Why Write a Memoir?

 Who on earth wants to know about your life? Unless you’re a celebrity, or you’ve done something weird or ground-breaking. Maybe I’m just an attention-seeking, narcissistic idiot! I’ve had to think a lot about the ‘why’ – and it has a lot to do with my much-loved younger brother, Jon. 


He died as a homeless alcoholic before he reached old age. He lay in hospital suffering from organ failure for almost two weeks before he died, alone, and his family weren’t told that he was there. It’s a wound that keeps on being re-opened.  

Sitting in Birmingham railway station, on my way to the Historical Novel conference in Dartington, I was approached by a homeless man, aged about 50, very polite and non-threatening, who asked for money for a coffee. I asked him about himself and he told me that he was a drug addict on a programme, living in a homeless hostel and struggling to stay clean. He’d once had a good job, a wife, a house with a mortgage, until drugs had got hold of him. He was a lovely man – a former DJ (my brother was a rock guitarist and sound guy), fully aware of his situation and the probable consequences. He has a son he’s trying to keep in touch with. 

And it made me think of my brother and the reasons why he came to such a terrible end. Jon had a fantastic wife, serial girlfriends, (all interesting, feisty women) and four lovely daughters – strong characters with creative, independent personalities. Jon had everything to live for. 

Jon, standing. Barn Theatre rehearsal - his first band!

I started writing the memoir when Jon died, and I realise now that it was, in part, an attempt to unravel the past and find out what had gone wrong in my brother’s life that had made it so painful he had to drown it at the bottom of a bottle. We were much-loved as children. We had a happy childhood, didn’t we?  But I came to realise that siblings experience things differently; what is happy for one isn’t necessarily happy for the other. 

My father’s family was Irish and I discovered that there was a thread of alcoholism running through our genetic line: one great-grandmother, one of my aunts, a cousin and my brother. How much do genes contribute to a tendency to addiction? 

There was always something different in my brother – an aloofness, a hidden anger. He cracked open one of our younger cousin’s skulls with a slate when he was 11 or 12 for no reason at all. When he was 17 he left home and disappeared, changing his name to avoid being traced. We didn’t know whether he was alive or dead for 10 years. 

Jon in full song

Even after he’d got back in touch, contact with his family was sporadic and usually through his wife and girlfriends. After my mother’s funeral, we never spoke; fury on my part at the way he had treated my parents as their health failed; guilt on his about his own behaviour, plus resentment that I was more successful than he was (his perception, not mine).  

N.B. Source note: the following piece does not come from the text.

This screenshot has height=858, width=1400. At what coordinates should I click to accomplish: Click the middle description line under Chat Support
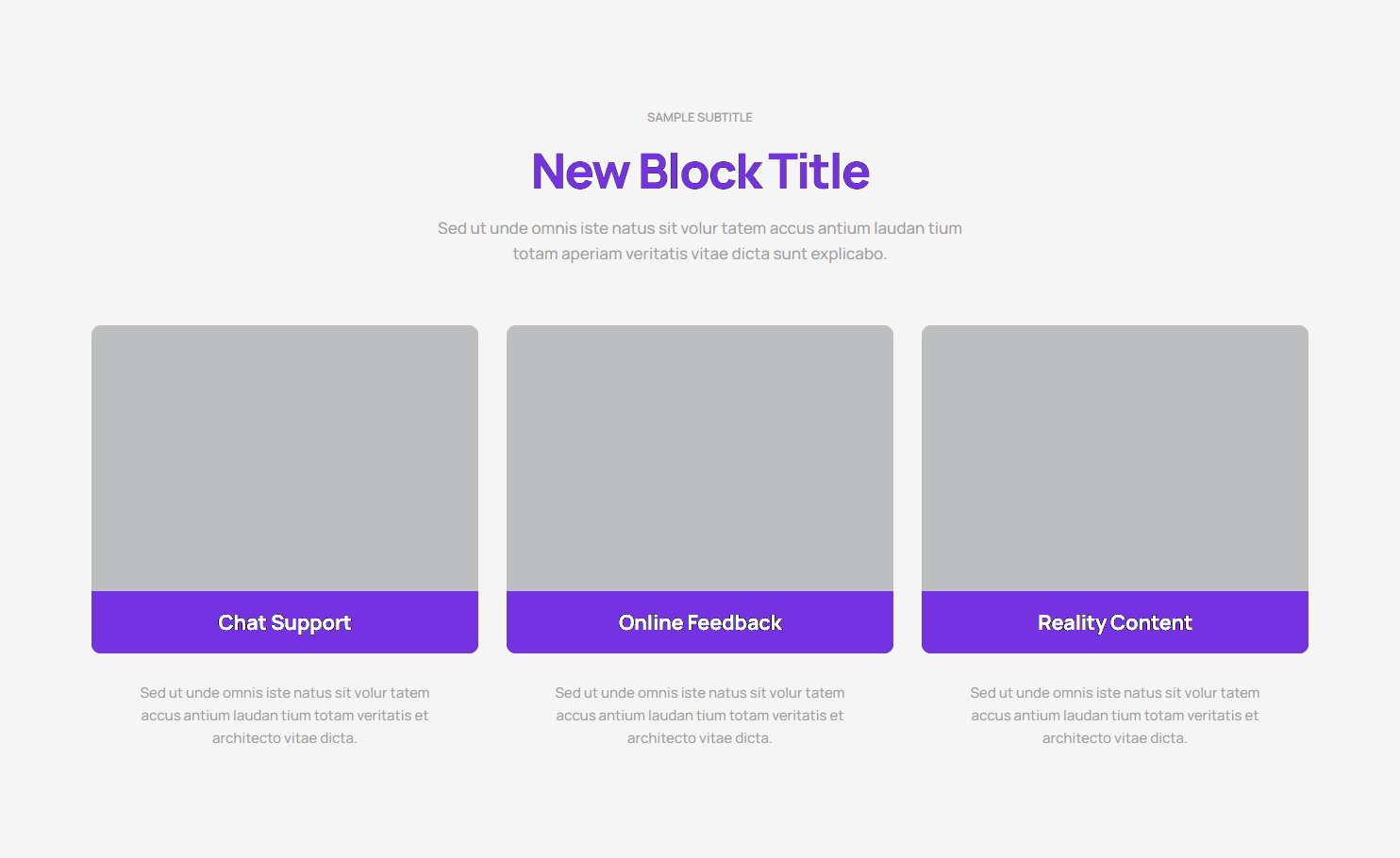pyautogui.click(x=285, y=716)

I started looking for him again about a year before he died and found a post on Facebook, dating from a couple of years earlier, saying that I was a ‘terrible woman’, fake and insincere, and he wouldn’t want me at his funeral. That caused a great deal of soul-searching and made me even more determined to be there when it happened. But that was all I could find of him and it was so hostile I stopped looking. Other family members were in a similar position. The fact that he died in hospital without any of us knowing, was very bitter. No chance for us to have that last conversation, to say the things we would have liked to say. Forgiveness, reconciliation, love. No chance to ask questions either. Mainly ‘Why?’ 

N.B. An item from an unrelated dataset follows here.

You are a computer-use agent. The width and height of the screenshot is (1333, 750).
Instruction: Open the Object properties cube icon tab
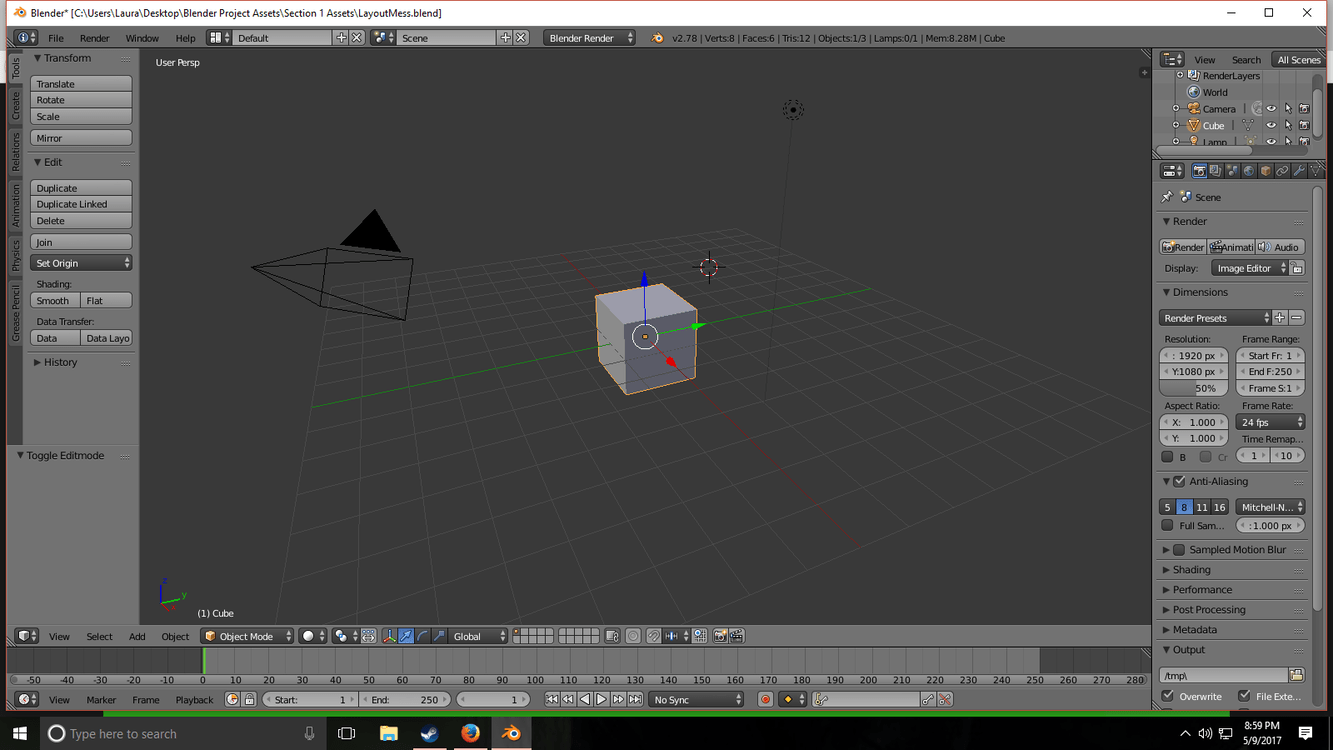[x=1266, y=170]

Jon had an abundance of talent – he could sing before he could talk and had every opportunity to ‘make it’ as a musician. Instead he drank a bottle of Rioja for breakfast and we read about his life in the tabloid press. (My mother kept the cuttings). 

Unhappy Jon, L front next to me. Scattering our father's ashes at Rough Close.

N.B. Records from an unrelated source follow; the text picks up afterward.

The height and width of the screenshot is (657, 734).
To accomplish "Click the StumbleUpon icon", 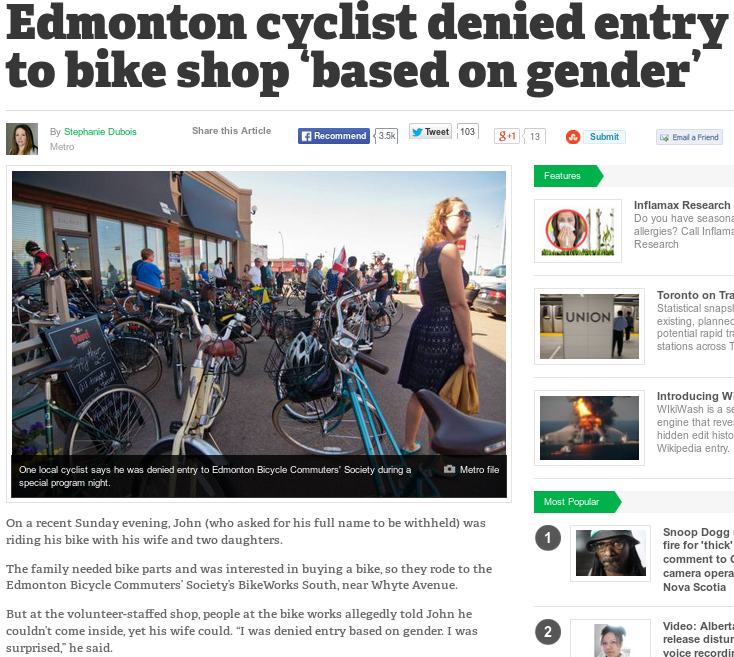I will (x=573, y=137).
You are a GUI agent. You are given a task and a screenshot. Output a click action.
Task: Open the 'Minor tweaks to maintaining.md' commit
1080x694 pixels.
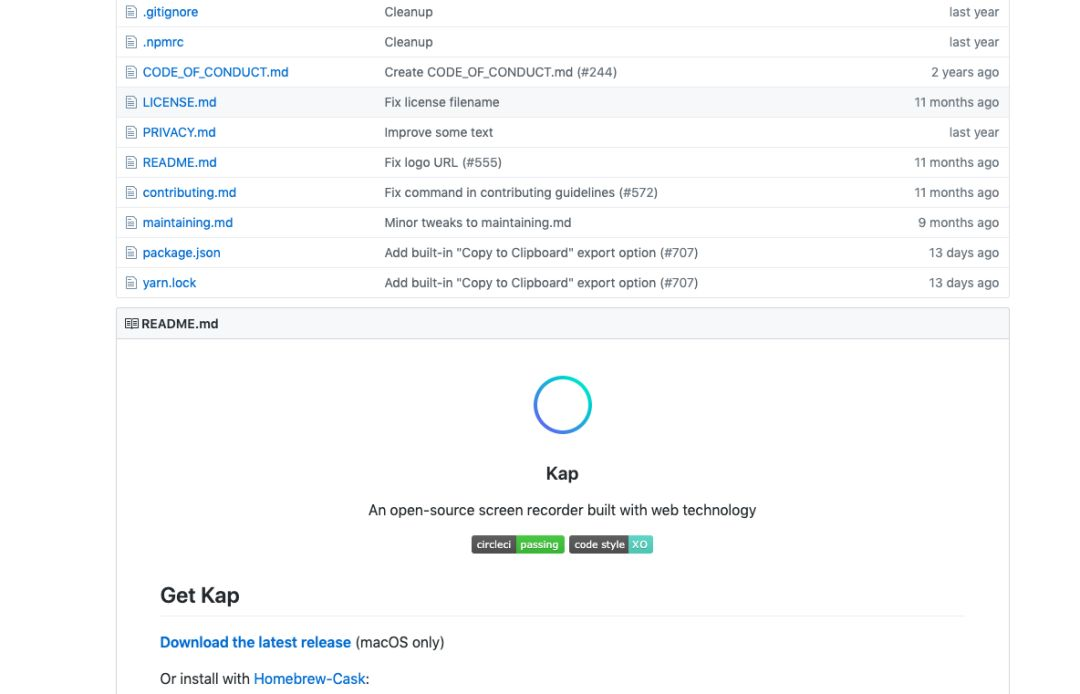pyautogui.click(x=477, y=222)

I’ve written about our childhood in Reading My Mother, the rest of it I’m still working my way through, figuring it out. Wendy Pratt, in the Ghost Lake, writes that being working class isn’t a great start – there’s a lack of aspiration built into our education and the community itself has a lack of role models to inspire us. In our family there was no lack of ambition, but perhaps without the confidence to believe we could get where we wanted to go. It was a constant struggle with Imposter Syndrome – ‘someone like me shouldn’t be doing this’. But many rock musicians came from working-class backgrounds, so for Jon it probably wasn’t that. 

Perhaps I’ll find the answer before I get to the end of ‘Writing My Way Home’, the second part of the story. The man I met on Birmingham station says there is no answer – it’s a matter of luck in a random universe. Perhaps he’s right.